As origens - e as motivações - que estão por trás de algumas das mais antigas crenças do ser humano.

Por Erika Sallum
Atualizado em 26 abr 2023, 11h12 - Publicado em 30 abr 2006, 22h00

O presidente François Mitterrand, da França, estava indeciso naquele janeiro de 1991. Deveria seu país aderir à Guerra do Golfo, aliando-se aos EUA contra o Iraque? Cheio de dúvidas, o político resolveu consultar sua astróloga, Elizabeth Teissier, que anos mais tarde publicou um livro revelando o episódio.

Por causa da “lua nova saindo de um eclipse solar, sinal de mau agouro”, ela o aconselhou a adiar a decisão, no que foi obedecida imediatamente.

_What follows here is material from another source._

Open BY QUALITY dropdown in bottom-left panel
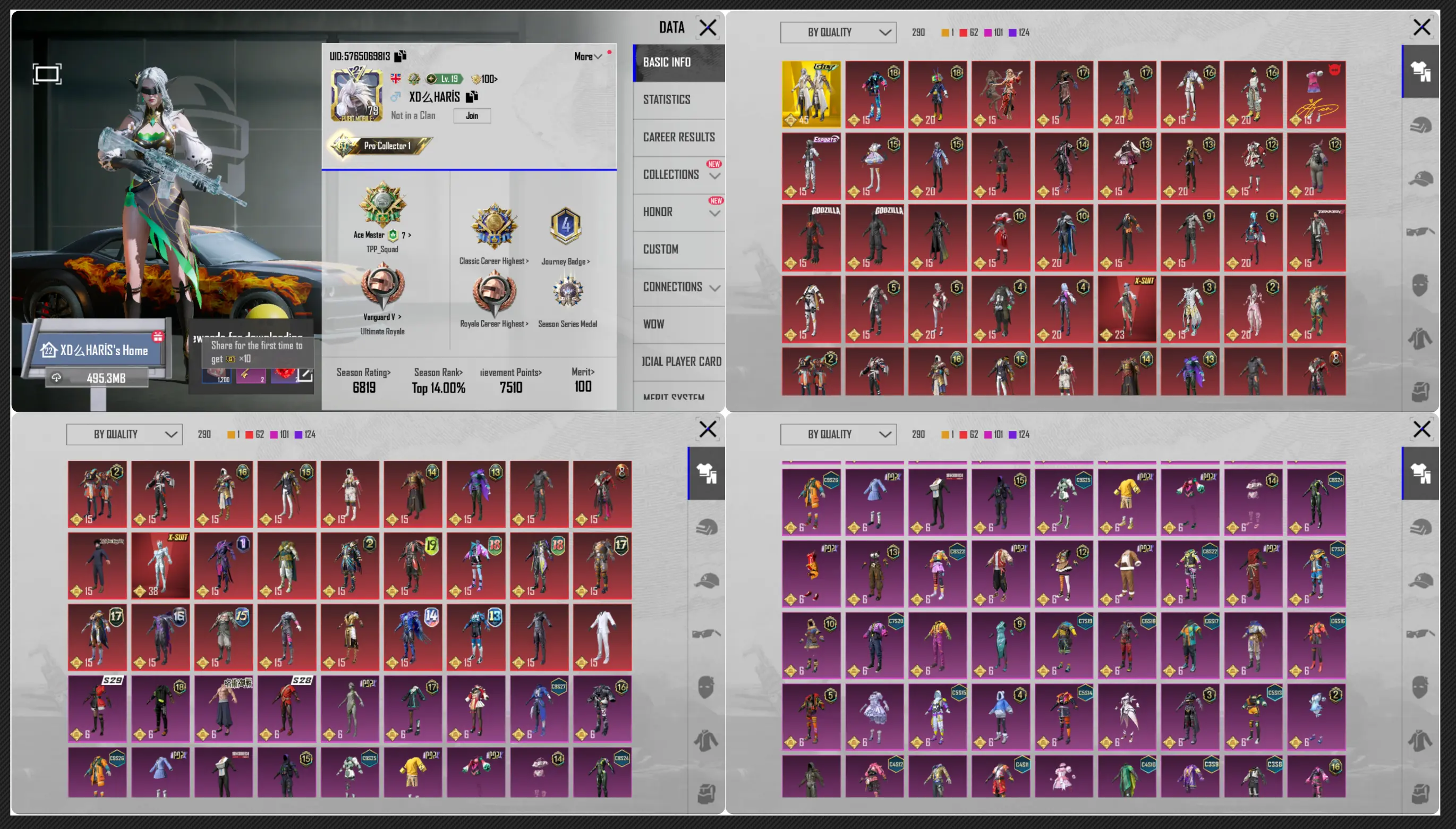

O senador José Sarney também não quis saber de dar sopa para o azar: ao substituir Antonio Carlos Magalhães na presidência do Senado, em 2003, fez uma varredura no gabinete para checar se havia algum grampo. Descobriu patuás de candomblé espalhados pela sala. Cauteloso, Sarney preferiu ocupar um espaço menor ali do lado.

Até os sisudos diretores britânicos do Banco HSBC pediram uma forcinha para o além na hora de erguer seu escritório central na China. Durante a construção do prédio, o arquiteto Norman Forster teve de seguir recomendações de um guru para atrair boas vibrações e respeitar o feng shui.

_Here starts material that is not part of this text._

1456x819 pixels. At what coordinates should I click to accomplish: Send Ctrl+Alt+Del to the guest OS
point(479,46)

Os relatos acima podem parecer exagerados, mas, cá entre nós, quem nunca bateu na madeira 3 vezes para afastar uma notícia ruim ou se vestiu de branco na virada do ano para atrair sorte? Há séculos seguimos esses costumes, muitas vezes sem saber como nasceram.

Mas, afinal, como eles surgem, há quanto tempo fazem parte da nossa vida e, o mais intrigante, por que continuam existindo até hoje, quando tudo parece ter uma explicação lógica e científica?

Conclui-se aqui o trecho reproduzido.